Reproduce the records below exactly, but only between the lines holding "Horse (80, 110)" and "[button] (1248, 32)", inclusive.

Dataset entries
##########

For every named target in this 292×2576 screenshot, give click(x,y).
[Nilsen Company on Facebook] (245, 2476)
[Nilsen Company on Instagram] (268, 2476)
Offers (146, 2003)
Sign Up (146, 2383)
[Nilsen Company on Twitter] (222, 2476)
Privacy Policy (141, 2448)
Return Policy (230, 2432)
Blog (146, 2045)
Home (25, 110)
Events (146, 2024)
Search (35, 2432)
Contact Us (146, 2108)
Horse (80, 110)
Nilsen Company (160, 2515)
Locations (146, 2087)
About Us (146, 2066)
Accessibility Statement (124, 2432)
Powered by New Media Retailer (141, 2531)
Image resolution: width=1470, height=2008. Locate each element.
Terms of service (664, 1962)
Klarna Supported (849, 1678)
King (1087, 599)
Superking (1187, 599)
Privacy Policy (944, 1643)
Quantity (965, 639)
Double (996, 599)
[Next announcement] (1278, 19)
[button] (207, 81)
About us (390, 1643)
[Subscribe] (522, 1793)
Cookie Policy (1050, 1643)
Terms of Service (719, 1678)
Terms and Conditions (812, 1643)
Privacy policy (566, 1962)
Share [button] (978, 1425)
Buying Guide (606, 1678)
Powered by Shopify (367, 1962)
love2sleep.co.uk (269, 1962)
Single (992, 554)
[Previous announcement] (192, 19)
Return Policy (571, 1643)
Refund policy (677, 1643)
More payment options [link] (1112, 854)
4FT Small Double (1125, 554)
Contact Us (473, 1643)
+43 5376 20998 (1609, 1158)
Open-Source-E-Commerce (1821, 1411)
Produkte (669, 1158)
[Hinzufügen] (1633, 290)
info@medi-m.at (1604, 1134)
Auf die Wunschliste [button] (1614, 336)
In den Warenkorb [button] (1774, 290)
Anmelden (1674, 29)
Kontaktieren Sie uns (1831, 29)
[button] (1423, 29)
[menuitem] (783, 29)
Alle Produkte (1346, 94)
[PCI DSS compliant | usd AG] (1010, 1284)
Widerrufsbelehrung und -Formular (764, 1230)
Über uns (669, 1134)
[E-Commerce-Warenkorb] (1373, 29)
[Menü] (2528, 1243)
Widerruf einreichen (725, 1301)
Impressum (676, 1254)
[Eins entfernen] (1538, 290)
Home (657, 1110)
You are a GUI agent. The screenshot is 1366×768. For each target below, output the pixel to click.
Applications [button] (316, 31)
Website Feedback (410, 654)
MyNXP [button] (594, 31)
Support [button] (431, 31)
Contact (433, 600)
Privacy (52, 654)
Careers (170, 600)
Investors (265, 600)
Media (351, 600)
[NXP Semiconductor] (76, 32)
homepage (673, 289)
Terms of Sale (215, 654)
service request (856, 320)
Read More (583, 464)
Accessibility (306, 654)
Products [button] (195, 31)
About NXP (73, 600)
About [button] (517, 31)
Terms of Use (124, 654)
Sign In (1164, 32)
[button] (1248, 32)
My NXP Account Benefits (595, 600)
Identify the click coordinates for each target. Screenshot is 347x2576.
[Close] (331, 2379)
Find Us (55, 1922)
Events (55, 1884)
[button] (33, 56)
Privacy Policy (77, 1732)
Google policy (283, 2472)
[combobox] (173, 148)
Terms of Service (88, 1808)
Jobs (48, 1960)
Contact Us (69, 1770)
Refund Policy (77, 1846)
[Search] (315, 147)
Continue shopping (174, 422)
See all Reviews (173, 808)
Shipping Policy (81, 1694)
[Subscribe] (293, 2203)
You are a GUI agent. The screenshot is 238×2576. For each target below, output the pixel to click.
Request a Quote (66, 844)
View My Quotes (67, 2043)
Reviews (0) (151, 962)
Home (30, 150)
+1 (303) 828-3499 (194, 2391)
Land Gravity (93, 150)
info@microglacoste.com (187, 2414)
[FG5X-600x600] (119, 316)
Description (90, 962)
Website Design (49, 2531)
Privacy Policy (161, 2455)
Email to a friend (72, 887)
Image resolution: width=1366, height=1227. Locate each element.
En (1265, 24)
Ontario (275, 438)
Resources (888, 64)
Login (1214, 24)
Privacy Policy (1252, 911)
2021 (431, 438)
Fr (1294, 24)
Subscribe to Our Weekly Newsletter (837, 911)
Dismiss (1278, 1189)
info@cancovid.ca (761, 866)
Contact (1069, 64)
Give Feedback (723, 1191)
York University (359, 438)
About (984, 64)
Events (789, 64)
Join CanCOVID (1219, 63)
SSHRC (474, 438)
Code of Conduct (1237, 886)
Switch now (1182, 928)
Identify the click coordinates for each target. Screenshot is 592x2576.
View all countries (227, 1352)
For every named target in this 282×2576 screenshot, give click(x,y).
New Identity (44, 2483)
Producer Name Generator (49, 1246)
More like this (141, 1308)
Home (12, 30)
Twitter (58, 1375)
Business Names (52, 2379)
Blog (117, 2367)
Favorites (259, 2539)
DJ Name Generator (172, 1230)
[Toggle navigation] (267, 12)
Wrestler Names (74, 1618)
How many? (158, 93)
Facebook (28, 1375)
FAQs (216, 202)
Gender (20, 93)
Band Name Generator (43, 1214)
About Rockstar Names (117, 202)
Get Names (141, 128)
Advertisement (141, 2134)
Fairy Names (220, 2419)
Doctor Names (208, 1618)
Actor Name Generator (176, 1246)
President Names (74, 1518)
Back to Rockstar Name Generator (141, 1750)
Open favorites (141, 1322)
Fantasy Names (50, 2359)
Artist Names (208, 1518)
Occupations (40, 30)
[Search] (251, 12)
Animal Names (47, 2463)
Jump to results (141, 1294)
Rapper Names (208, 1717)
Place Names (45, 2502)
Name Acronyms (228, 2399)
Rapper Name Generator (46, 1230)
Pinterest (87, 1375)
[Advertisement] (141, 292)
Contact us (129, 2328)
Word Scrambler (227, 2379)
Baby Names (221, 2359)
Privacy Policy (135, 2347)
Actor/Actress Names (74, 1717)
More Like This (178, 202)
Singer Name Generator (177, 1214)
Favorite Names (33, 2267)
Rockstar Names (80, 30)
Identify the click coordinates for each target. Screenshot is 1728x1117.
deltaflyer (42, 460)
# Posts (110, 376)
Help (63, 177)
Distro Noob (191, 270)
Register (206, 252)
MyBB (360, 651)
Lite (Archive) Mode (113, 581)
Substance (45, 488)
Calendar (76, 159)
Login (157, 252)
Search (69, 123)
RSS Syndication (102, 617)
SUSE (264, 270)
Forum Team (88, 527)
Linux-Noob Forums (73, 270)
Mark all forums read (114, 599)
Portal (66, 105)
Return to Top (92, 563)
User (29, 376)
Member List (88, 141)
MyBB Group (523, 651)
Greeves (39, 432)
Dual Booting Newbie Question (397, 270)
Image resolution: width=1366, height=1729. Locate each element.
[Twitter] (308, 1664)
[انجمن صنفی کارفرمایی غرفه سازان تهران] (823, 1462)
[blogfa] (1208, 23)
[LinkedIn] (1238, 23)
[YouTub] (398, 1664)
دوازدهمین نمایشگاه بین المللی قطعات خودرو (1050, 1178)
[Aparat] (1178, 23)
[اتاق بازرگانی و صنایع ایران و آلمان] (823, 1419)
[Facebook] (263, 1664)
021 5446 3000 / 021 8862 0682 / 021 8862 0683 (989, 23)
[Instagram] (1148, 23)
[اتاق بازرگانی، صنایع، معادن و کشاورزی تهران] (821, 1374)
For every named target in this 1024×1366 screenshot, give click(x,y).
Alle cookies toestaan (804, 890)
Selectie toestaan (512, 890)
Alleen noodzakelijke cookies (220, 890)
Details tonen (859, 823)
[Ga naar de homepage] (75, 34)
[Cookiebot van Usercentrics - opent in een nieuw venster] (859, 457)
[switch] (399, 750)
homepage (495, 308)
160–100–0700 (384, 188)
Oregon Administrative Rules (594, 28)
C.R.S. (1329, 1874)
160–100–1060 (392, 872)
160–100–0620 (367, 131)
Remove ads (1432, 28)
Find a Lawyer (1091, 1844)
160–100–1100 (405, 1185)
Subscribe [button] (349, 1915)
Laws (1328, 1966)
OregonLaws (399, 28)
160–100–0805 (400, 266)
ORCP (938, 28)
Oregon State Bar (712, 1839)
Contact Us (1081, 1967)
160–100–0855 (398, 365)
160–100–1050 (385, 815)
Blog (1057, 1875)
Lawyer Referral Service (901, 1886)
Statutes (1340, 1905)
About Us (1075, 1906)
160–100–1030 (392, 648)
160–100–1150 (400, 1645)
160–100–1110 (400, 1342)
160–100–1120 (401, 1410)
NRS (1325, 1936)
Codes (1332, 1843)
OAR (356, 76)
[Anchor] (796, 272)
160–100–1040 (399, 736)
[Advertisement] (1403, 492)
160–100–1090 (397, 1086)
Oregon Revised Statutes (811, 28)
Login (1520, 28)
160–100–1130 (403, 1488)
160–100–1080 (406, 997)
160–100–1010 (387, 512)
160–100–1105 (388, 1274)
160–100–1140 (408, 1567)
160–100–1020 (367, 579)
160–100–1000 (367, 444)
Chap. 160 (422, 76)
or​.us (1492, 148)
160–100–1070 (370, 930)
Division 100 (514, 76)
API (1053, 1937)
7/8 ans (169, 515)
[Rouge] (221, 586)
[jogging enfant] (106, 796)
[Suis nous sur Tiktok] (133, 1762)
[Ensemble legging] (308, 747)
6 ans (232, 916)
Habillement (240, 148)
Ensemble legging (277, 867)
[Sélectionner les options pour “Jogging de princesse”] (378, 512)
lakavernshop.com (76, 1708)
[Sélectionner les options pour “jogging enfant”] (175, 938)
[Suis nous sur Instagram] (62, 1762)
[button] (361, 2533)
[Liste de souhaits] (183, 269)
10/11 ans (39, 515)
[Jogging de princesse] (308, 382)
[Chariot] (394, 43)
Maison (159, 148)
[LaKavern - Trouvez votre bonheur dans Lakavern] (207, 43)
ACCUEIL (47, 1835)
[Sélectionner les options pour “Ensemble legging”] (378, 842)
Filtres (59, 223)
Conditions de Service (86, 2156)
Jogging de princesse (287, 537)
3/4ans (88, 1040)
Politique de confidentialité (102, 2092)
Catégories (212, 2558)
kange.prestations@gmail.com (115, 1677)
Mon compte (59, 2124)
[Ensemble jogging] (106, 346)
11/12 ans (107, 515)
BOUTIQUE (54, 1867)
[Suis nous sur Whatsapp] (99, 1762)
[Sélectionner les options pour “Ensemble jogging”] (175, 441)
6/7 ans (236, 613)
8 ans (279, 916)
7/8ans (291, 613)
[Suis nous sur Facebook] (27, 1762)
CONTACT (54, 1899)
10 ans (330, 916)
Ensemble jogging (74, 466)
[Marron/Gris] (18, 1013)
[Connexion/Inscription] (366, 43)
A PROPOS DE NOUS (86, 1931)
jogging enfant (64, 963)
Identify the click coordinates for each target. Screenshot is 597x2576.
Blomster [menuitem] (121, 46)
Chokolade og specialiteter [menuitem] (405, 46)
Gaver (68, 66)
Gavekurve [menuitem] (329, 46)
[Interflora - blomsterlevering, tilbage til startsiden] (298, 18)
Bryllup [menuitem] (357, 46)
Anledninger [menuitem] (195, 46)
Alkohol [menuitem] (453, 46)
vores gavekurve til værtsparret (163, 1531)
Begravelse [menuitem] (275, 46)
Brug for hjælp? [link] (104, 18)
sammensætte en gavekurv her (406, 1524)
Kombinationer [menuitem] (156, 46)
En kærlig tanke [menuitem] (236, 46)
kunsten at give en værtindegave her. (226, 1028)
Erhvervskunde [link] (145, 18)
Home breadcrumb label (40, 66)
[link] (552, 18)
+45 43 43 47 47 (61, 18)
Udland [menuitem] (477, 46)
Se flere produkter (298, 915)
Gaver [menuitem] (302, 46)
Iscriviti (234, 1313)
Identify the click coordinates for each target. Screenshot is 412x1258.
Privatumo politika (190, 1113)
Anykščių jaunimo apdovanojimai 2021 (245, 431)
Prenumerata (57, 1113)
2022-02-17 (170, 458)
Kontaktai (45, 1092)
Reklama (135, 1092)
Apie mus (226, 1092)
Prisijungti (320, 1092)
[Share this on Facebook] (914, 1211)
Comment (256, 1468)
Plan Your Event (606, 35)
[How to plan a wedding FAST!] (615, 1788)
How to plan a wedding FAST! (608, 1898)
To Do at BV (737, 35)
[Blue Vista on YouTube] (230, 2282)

##########

**ANSWER FOR THE TASK**
Horse (80, 110)
Nilsen Company (160, 2515)
Locations (146, 2087)
About Us (146, 2066)
Accessibility Statement (124, 2432)
Powered by New Media Retailer (141, 2531)
Image resolution: width=1470, height=2008. Locate each element.
Terms of service (664, 1962)
Klarna Supported (849, 1678)
King (1087, 599)
Superking (1187, 599)
Privacy Policy (944, 1643)
Quantity (965, 639)
Double (996, 599)
[Next announcement] (1278, 19)
[button] (207, 81)
About us (390, 1643)
[Subscribe] (522, 1793)
Cookie Policy (1050, 1643)
Terms of Service (719, 1678)
Terms and Conditions (812, 1643)
Privacy policy (566, 1962)
Share [button] (978, 1425)
Buying Guide (606, 1678)
Powered by Shopify (367, 1962)
love2sleep.co.uk (269, 1962)
Single (992, 554)
[Previous announcement] (192, 19)
Return Policy (571, 1643)
Refund policy (677, 1643)
More payment options [link] (1112, 854)
4FT Small Double (1125, 554)
Contact Us (473, 1643)
+43 5376 20998 (1609, 1158)
Open-Source-E-Commerce (1821, 1411)
Produkte (669, 1158)
[Hinzufügen] (1633, 290)
info@medi-m.at (1604, 1134)
Auf die Wunschliste [button] (1614, 336)
In den Warenkorb [button] (1774, 290)
Anmelden (1674, 29)
Kontaktieren Sie uns (1831, 29)
[button] (1423, 29)
[menuitem] (783, 29)
Alle Produkte (1346, 94)
[PCI DSS compliant | usd AG] (1010, 1284)
Widerrufsbelehrung und -Formular (764, 1230)
Über uns (669, 1134)
[E-Commerce-Warenkorb] (1373, 29)
[Menü] (2528, 1243)
Widerruf einreichen (725, 1301)
Impressum (676, 1254)
[Eins entfernen] (1538, 290)
Home (657, 1110)
You are a GUI agent. The screenshot is 1366×768. For each target below, output the pixel to click.
Applications [button] (316, 31)
Website Feedback (410, 654)
MyNXP [button] (594, 31)
Support [button] (431, 31)
Contact (433, 600)
Privacy (52, 654)
Careers (170, 600)
Investors (265, 600)
Media (351, 600)
[NXP Semiconductor] (76, 32)
homepage (673, 289)
Terms of Sale (215, 654)
service request (856, 320)
Read More (583, 464)
Accessibility (306, 654)
Products [button] (195, 31)
About NXP (73, 600)
About [button] (517, 31)
Terms of Use (124, 654)
Sign In (1164, 32)
[button] (1248, 32)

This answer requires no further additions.